When a line of the listing below has the string "agent" in it, copy that line.

§ **Available data**:
··········

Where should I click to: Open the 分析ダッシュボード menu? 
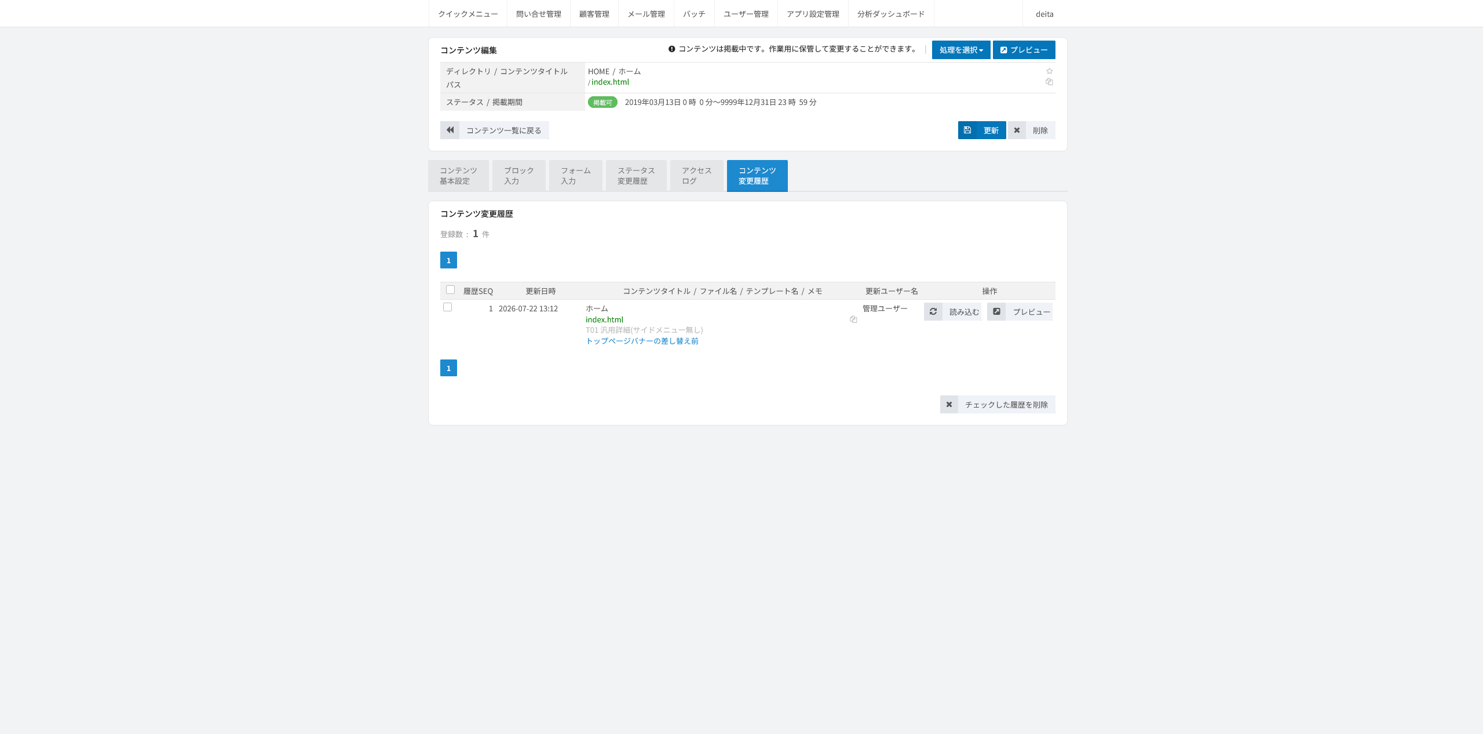pyautogui.click(x=891, y=14)
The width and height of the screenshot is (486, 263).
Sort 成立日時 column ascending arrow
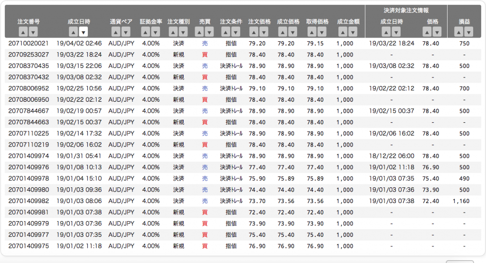(73, 32)
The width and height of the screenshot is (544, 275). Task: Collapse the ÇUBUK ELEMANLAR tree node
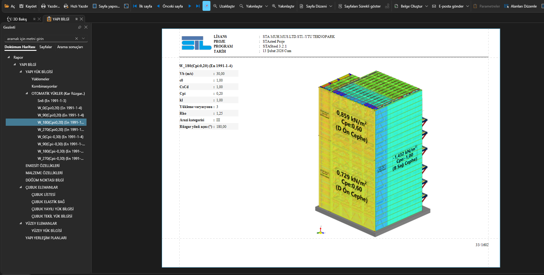21,187
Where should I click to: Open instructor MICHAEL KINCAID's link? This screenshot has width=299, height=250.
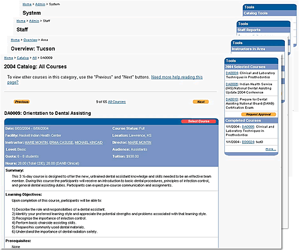pos(89,142)
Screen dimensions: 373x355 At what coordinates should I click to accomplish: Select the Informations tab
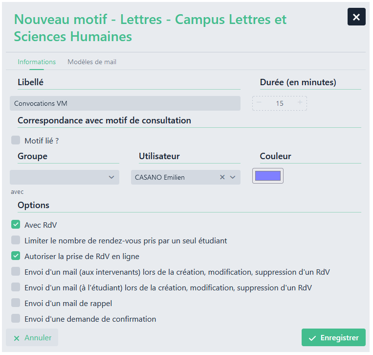point(37,62)
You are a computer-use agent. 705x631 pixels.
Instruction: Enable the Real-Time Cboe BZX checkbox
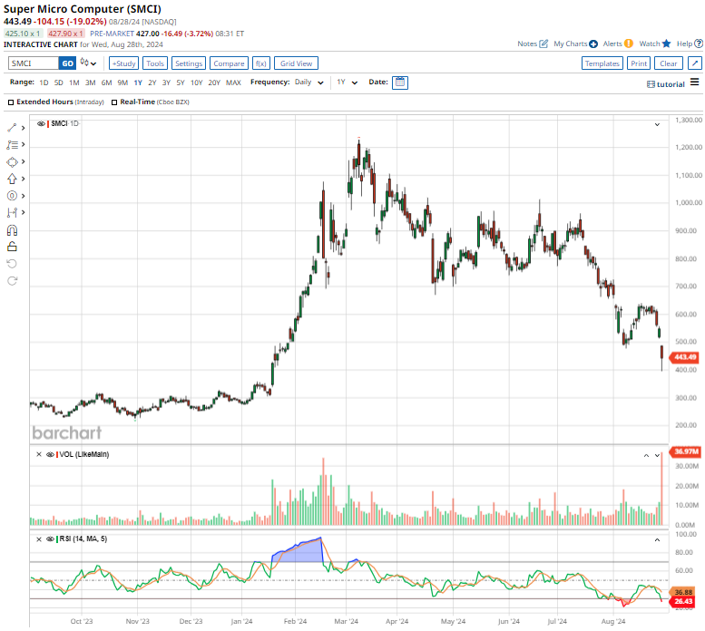(113, 102)
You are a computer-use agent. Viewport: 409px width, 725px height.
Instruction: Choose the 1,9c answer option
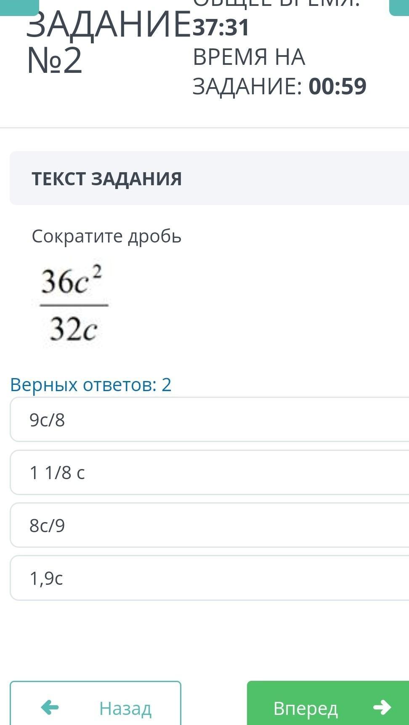[209, 578]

··········

§ **Exercise solution**:
You are a computer-use agent. 705x631 pixels.
You are a computer-use agent. Viewport: 409px width, 725px height.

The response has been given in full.